● **WHAT YOU WILL DO**: How do the lines below between the ones holding "Identify the click" and "Guida [menuitem] (225, 140)", inclusive, read? Give them again exactly, with no other lines.

● **PROVIDED ENTRIES**:
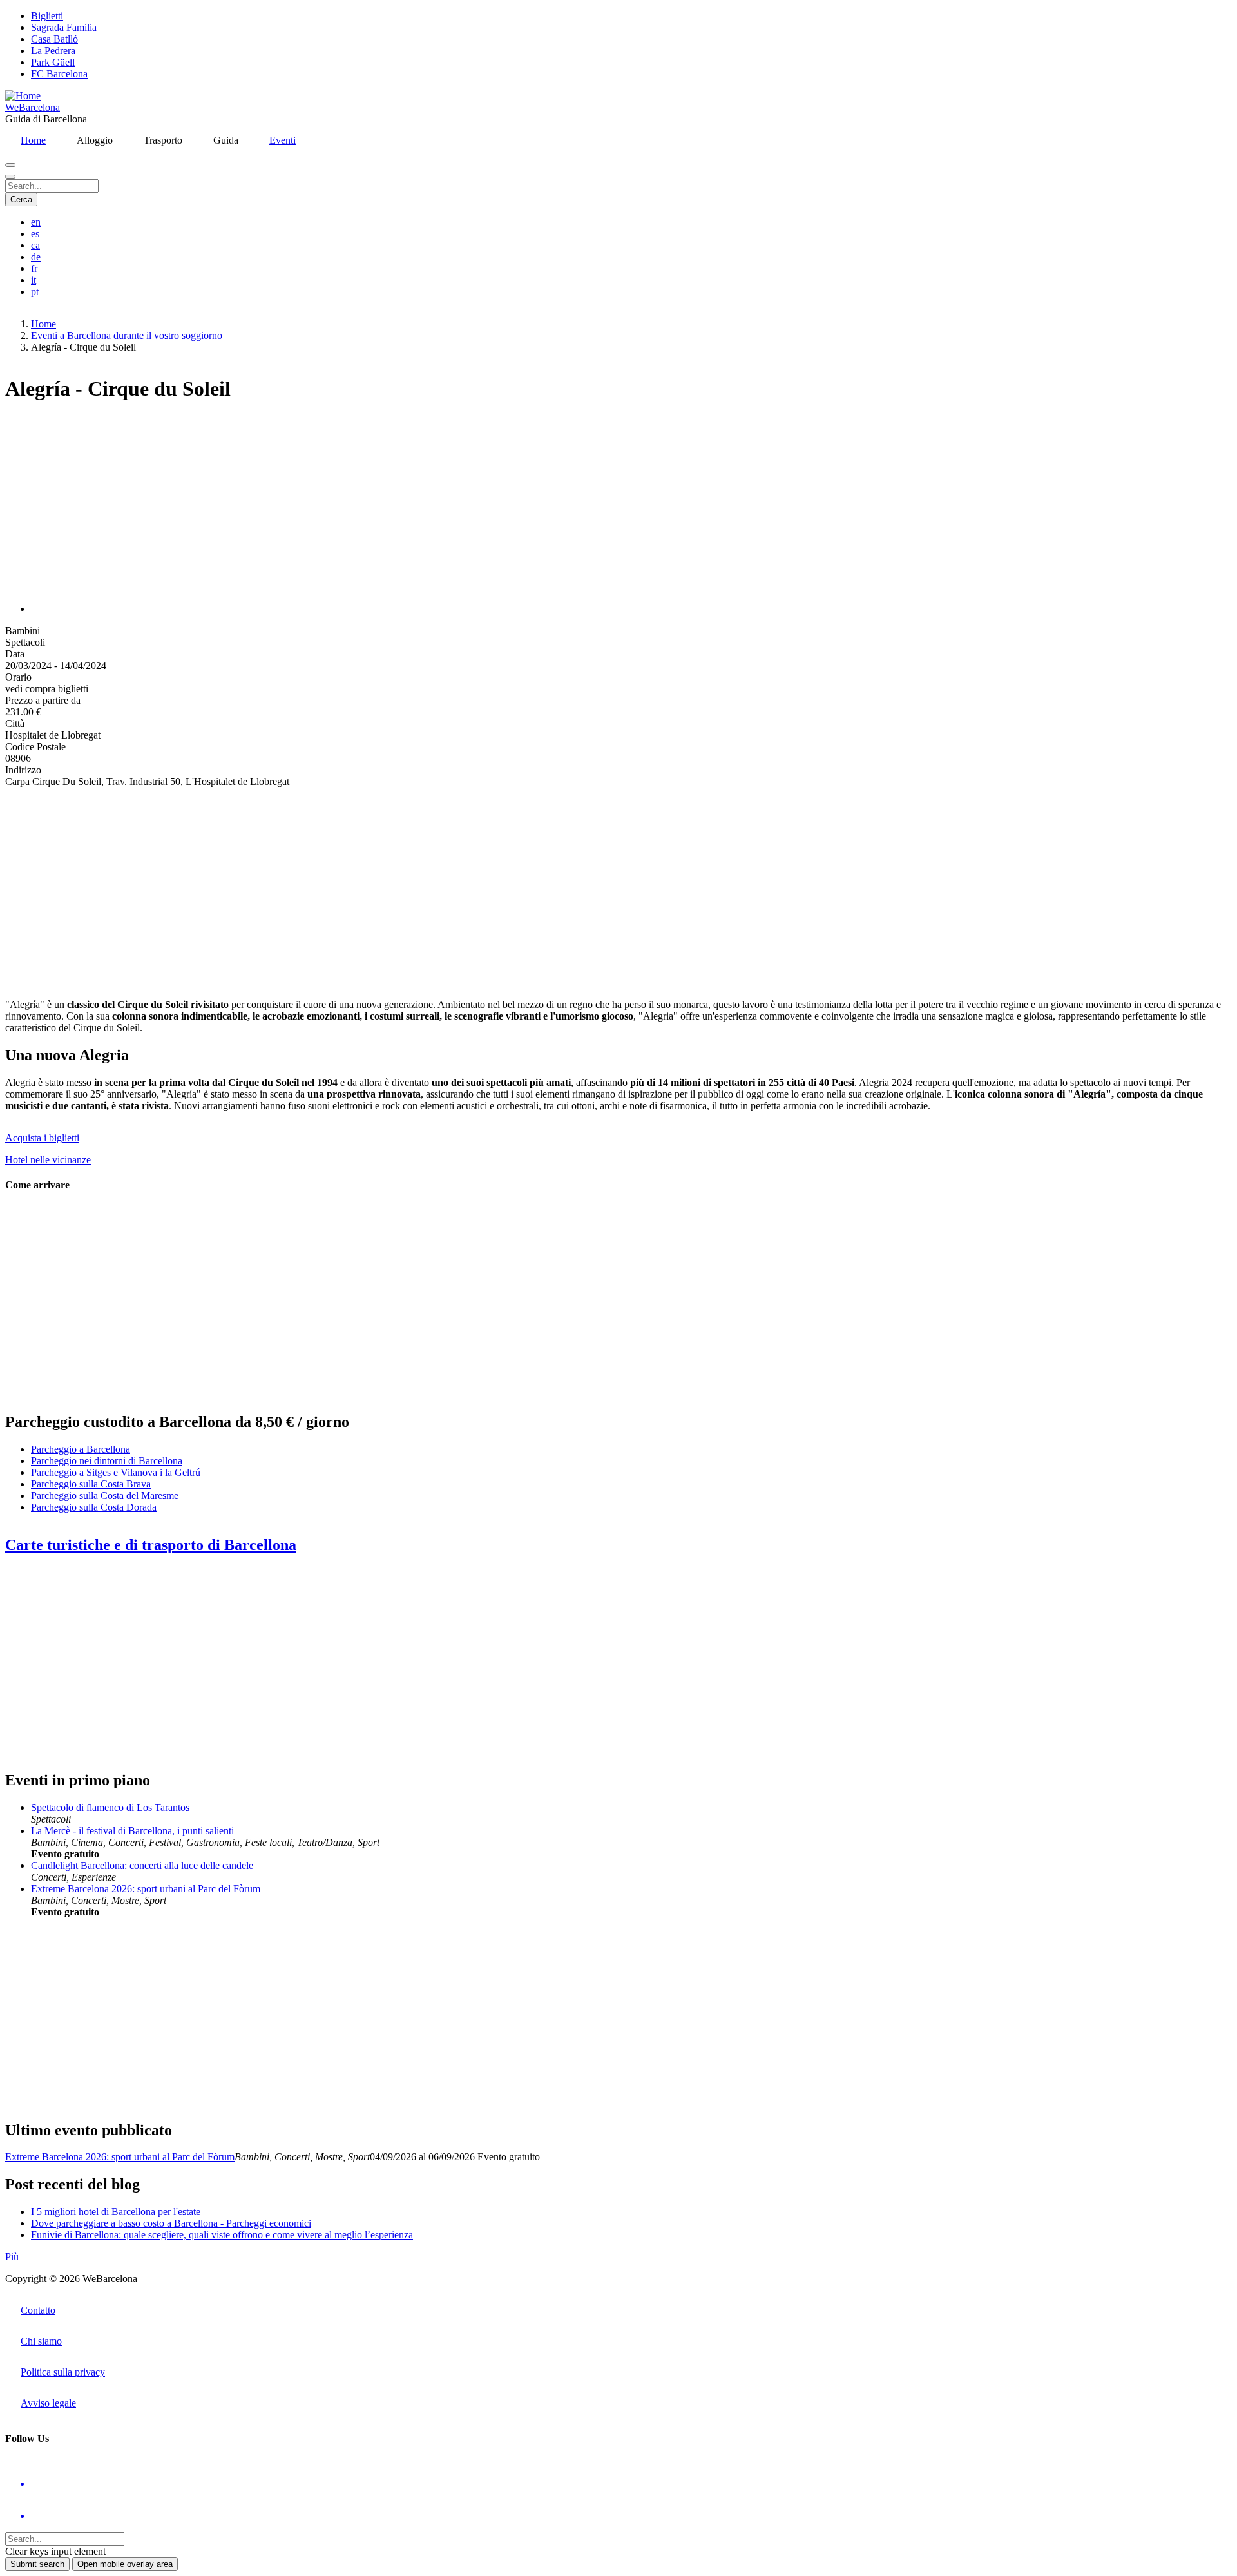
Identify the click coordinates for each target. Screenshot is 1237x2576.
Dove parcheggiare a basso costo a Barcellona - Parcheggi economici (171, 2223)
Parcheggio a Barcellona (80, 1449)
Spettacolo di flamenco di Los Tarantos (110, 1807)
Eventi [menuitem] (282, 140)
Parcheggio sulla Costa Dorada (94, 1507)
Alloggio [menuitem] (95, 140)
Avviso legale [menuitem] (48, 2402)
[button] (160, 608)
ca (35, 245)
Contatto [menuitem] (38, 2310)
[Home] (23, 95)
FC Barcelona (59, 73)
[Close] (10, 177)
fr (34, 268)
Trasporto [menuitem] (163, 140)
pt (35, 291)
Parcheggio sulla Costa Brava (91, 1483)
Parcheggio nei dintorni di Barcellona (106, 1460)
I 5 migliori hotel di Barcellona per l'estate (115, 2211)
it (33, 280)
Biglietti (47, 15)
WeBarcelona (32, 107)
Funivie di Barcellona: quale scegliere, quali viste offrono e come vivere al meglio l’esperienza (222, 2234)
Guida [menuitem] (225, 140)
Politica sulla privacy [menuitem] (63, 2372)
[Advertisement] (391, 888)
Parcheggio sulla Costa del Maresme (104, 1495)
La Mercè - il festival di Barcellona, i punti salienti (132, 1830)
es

* * *

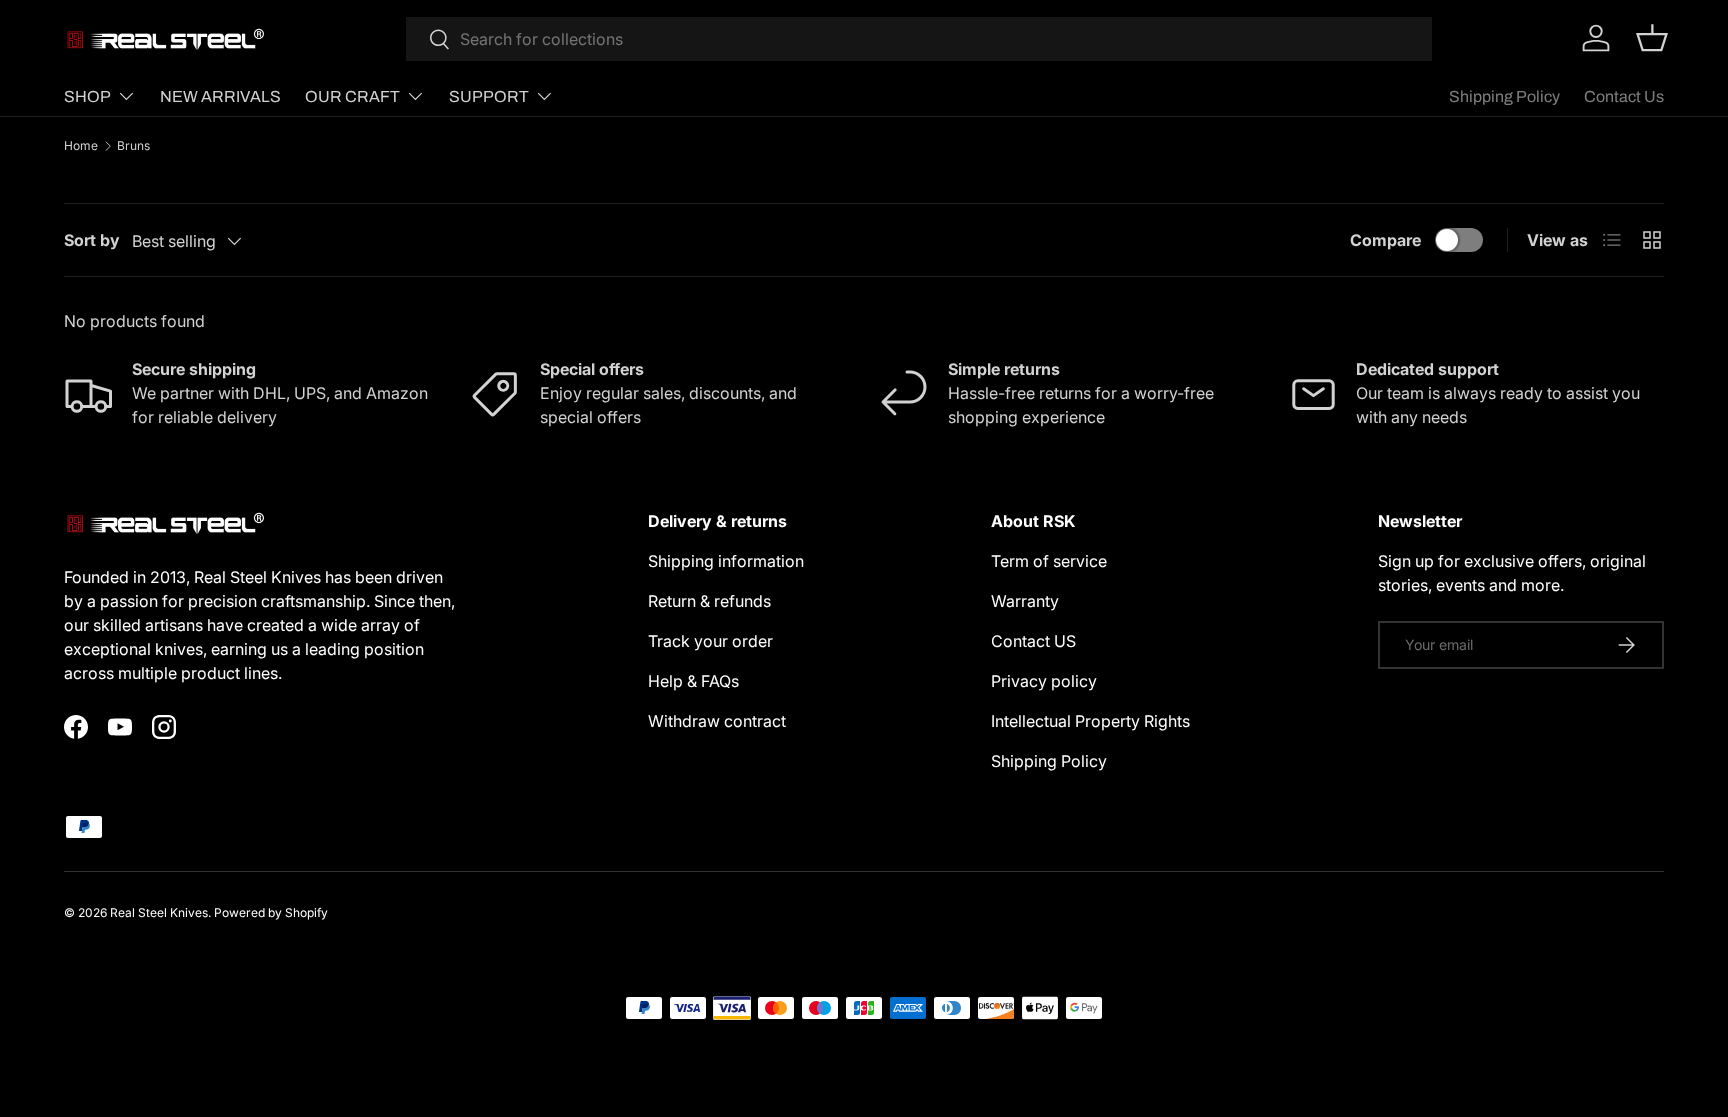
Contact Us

● **TASK RESPONSE**:
Identify the click coordinates for each target. Screenshot is 1237x2576.
Dove parcheggiare a basso costo a Barcellona - Parcheggi economici (171, 2223)
Parcheggio a Barcellona (80, 1449)
Spettacolo di flamenco di Los Tarantos (110, 1807)
Eventi [menuitem] (282, 140)
Parcheggio sulla Costa Dorada (94, 1507)
Alloggio [menuitem] (95, 140)
Avviso legale [menuitem] (48, 2402)
[button] (160, 608)
ca (35, 245)
Contatto [menuitem] (38, 2310)
[Home] (23, 95)
FC Barcelona (59, 73)
[Close] (10, 177)
fr (34, 268)
Trasporto [menuitem] (163, 140)
pt (35, 291)
Parcheggio sulla Costa Brava (91, 1483)
Parcheggio nei dintorni di Barcellona (106, 1460)
I 5 migliori hotel di Barcellona per l'estate (115, 2211)
it (33, 280)
Biglietti (47, 15)
WeBarcelona (32, 107)
Funivie di Barcellona: quale scegliere, quali viste offrono e come vivere al meglio l’esperienza (222, 2234)
Guida [menuitem] (225, 140)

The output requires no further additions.